Two Uber executives were taken into custody in Paris on Monday as part of a government probe into the ride-hailing service, according to Agence France-Presse. Although reportedly unrelated, the incident took place after violent taxi protests against Uber and similar services in the country's capital last week.

Thibaud Simphal, general manager for Uber France, and Pierre-Dimitri Gore-Coty, general manager for Uber Western Europe, were taken into custody during a hearing with French police, according to an Uber spokesman.

"We are always happy to answer questions the authorities have about our service -- and look forward to resolving these issues," the spokesman said in an email statement. "Those discussions are ongoing."

On Tuesday, one day after Simphal and Gore-Coty were taken into custody, the Paris prosecutor's office announced that Uber France and the two executives have been ordered to go to trial on September 30 on charges of "misleading commercial practices" and "complicity in the illegal exercise of the taxi profession," according to the Financial Times.

France isn't the only European country Uber has battled as it attempts to expand its ride-hailing service, which pairs passengers with drivers via a smartphone app.

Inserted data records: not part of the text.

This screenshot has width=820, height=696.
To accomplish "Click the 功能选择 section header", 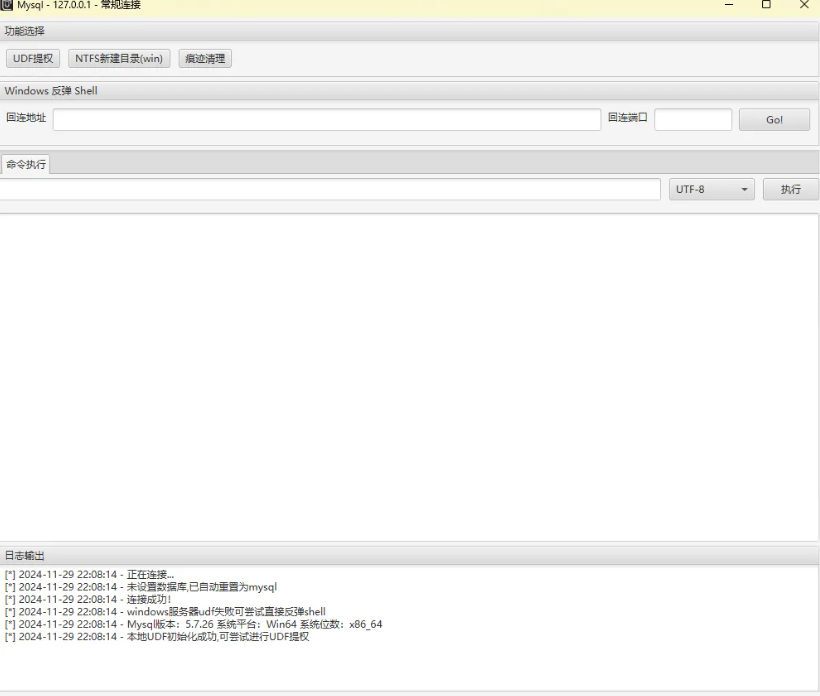I will (x=23, y=31).
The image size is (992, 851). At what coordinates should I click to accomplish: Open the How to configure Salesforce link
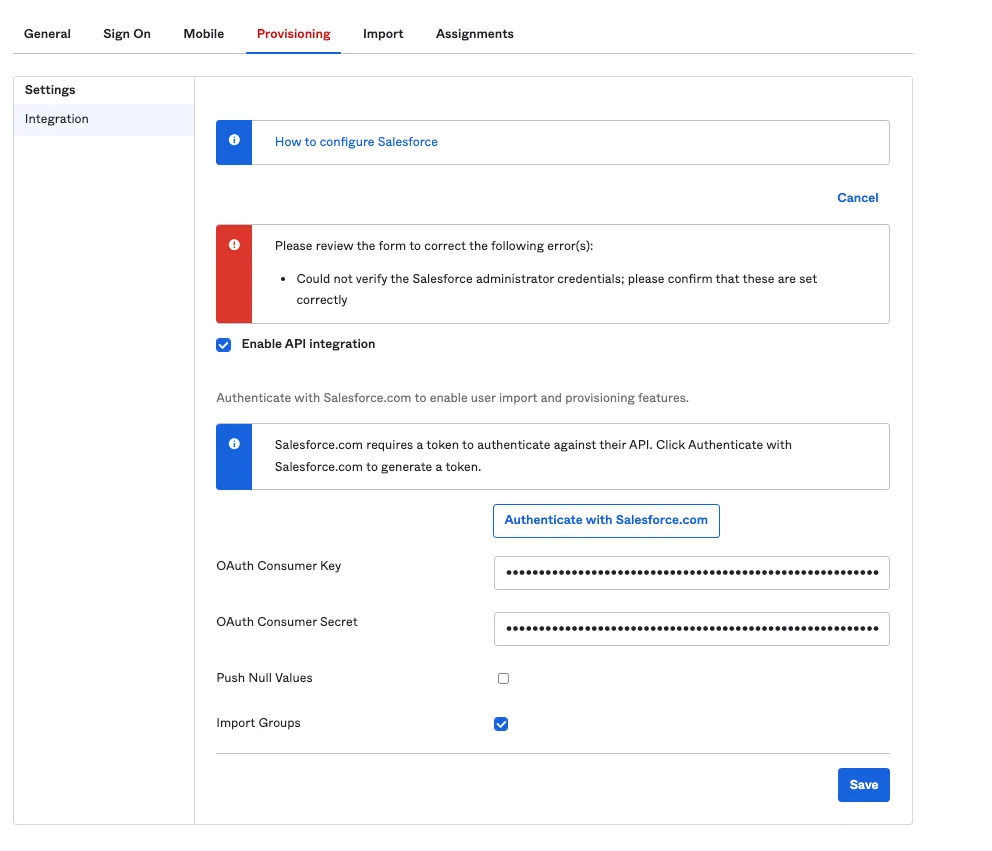356,142
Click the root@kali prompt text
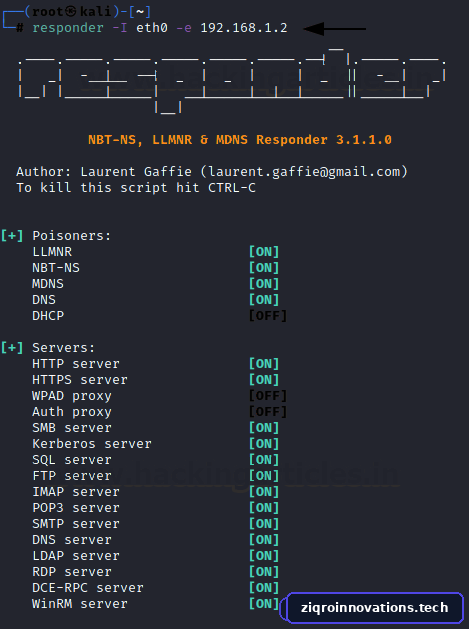 pos(72,12)

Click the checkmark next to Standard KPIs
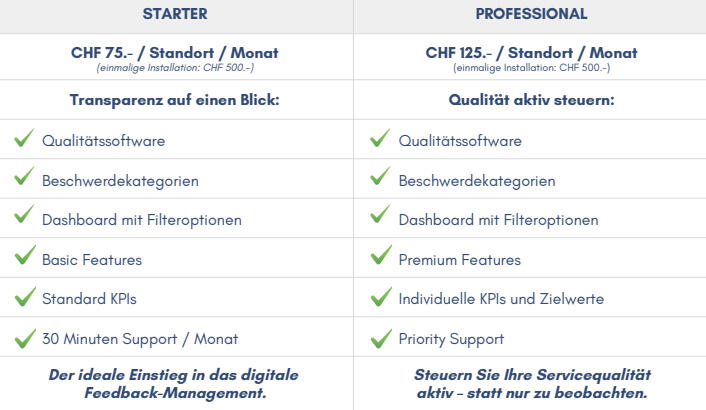[x=25, y=297]
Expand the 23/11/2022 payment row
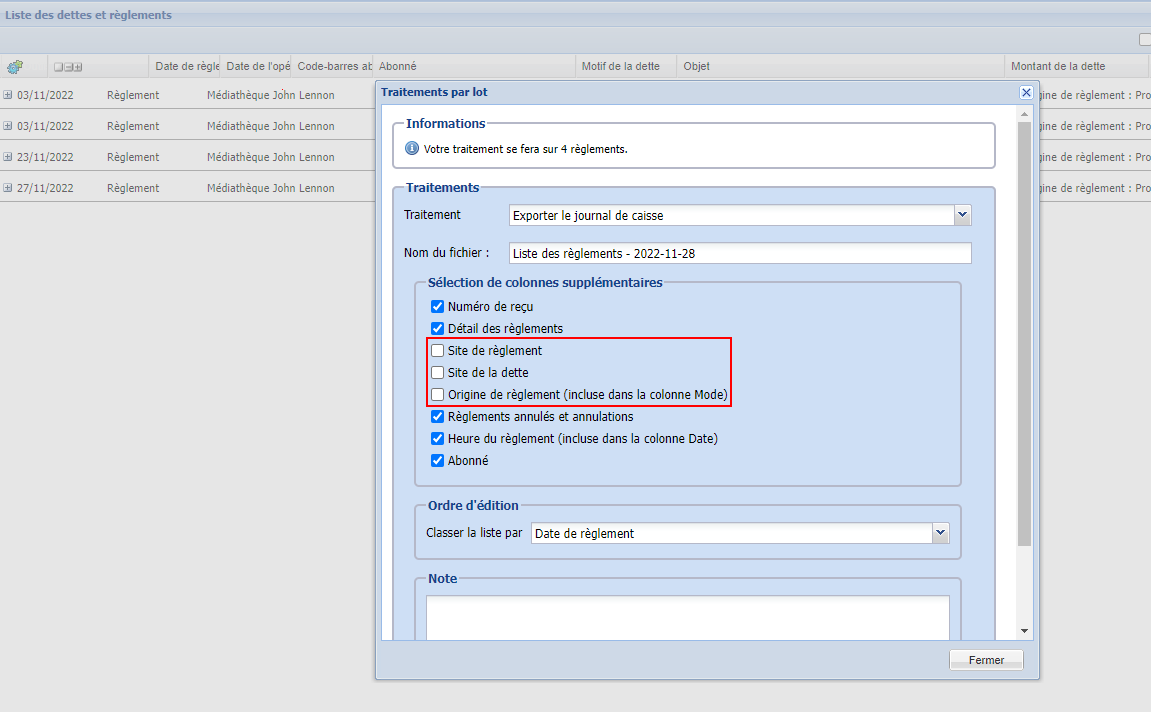1151x712 pixels. click(x=8, y=158)

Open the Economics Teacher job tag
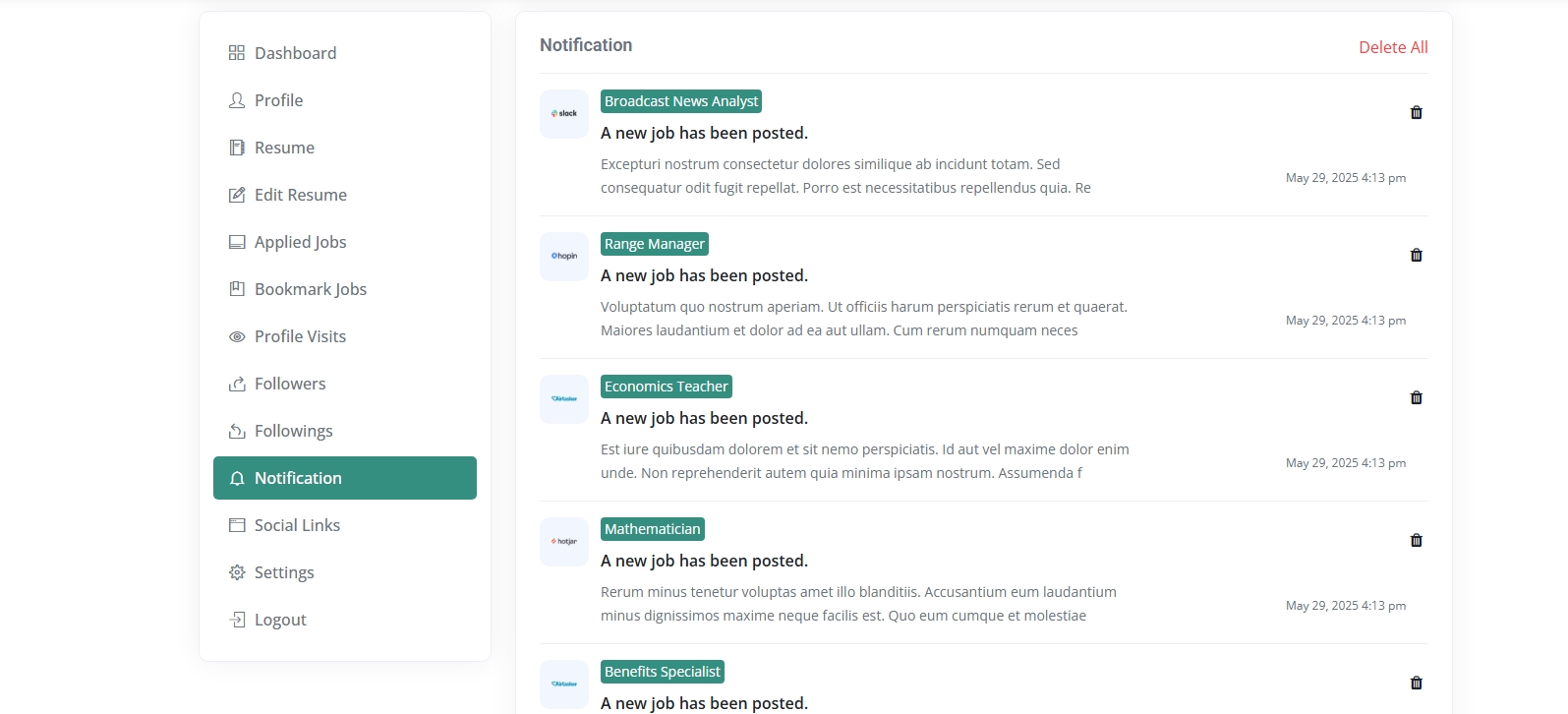667,387
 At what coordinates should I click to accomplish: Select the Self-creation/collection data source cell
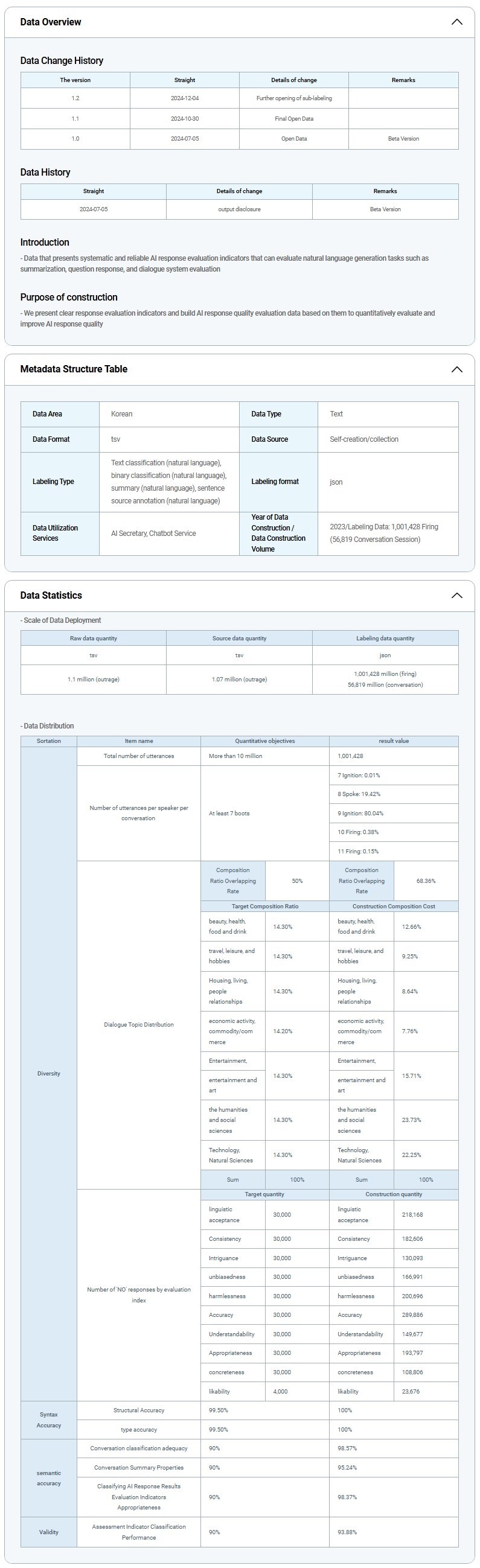coord(363,439)
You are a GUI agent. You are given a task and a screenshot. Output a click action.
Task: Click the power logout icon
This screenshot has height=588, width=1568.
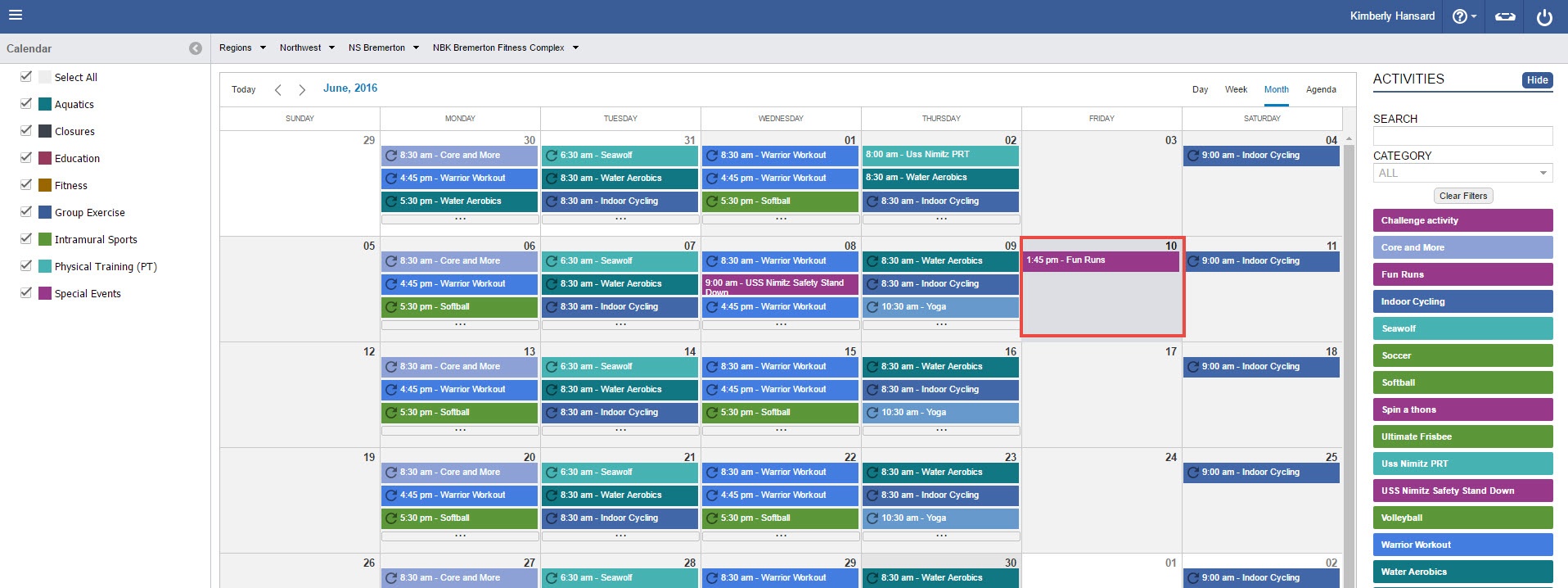click(1544, 17)
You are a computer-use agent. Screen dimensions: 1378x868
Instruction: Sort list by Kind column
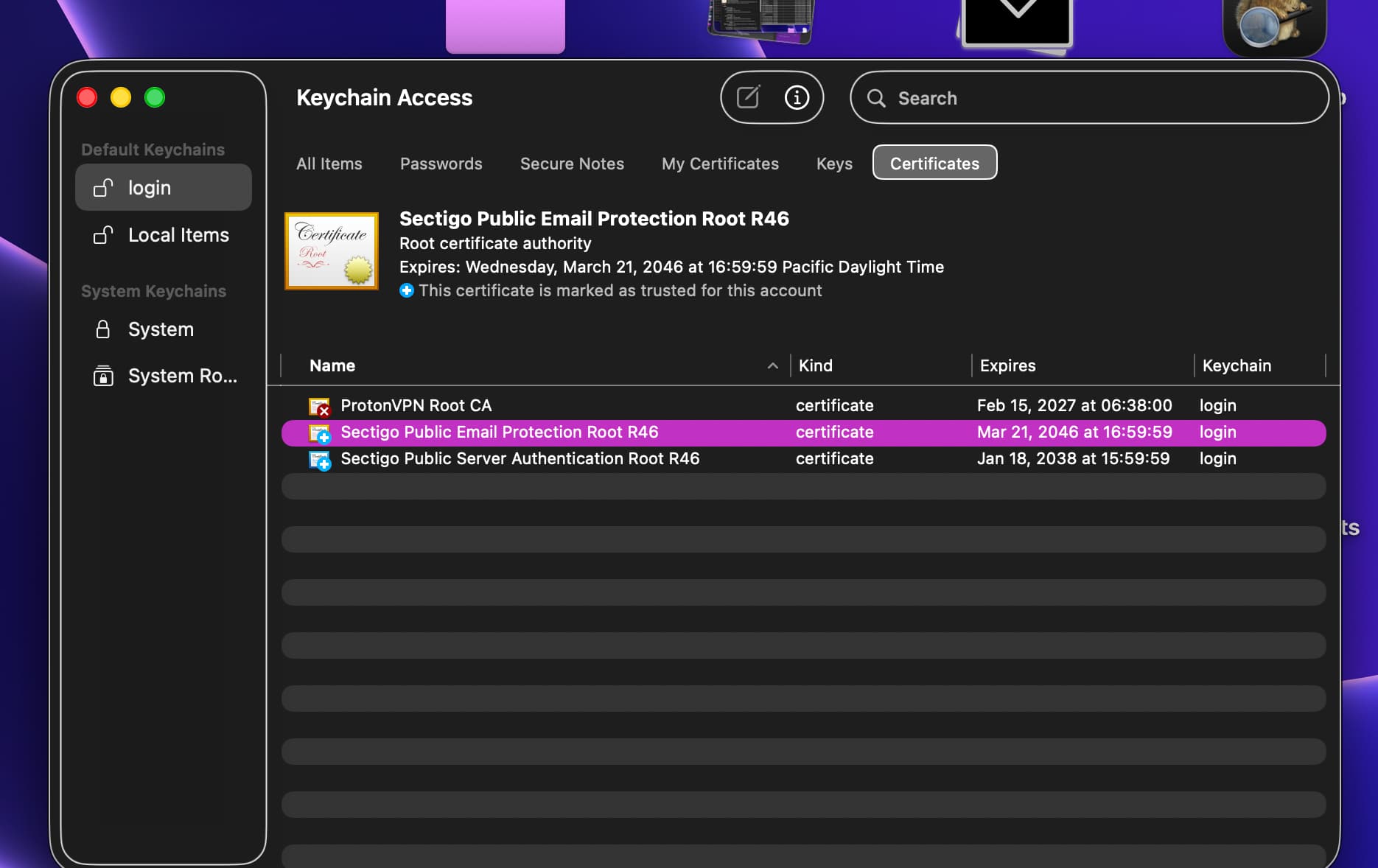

In countries, including the UK, Belgium, Spain, Germany and the Netherlands, the company has set up shop before asking local governments for permission to operate. That aggressive strategy has helped Uber grow from a small San Francisco startup in 2009 to a multinational service in 57 countries. But it's also infuriated authorities with this approach.

Uber has regularly tussled with French authorities over the last year. The country's National Assembly signed a bill into law in September that banned transportation companies' use of GPS systems that alert users of nearby cars for hire -- in effect crippling Uber's service -- and in March, Uber's Paris office was raided by police. In April, Uber began to fight back and filed a complaint against France with the European Union claiming the country was violating EU law with its crackdown on the ride-hailing service.

Tension has continued to grow. Just last week, French taxi drivers staged violent protests in the country's capital and roughly 3,000 taxi drivers reportedly blocked access to Paris' biggest airports. During the fracas, 10 people were arrested, seven police officers were injured and 70 cars were damaged, according to AFP.

Some French authorities and the cabbies say that Uber is operating an illegal taxi business and isn't adhering to the same rules and regulations as cabs, which means unfair competition. Uber says it's not a transportation or taxi service, but rather a technology business since it operates a smartphone platform instead of managing a fleet of drivers.

Update, June 30 at 10:25 a.m. PT: With information about Uber, Thibaud Simphal and Pierre-Dimitri Gore-Coty being ordered to stand trial in September.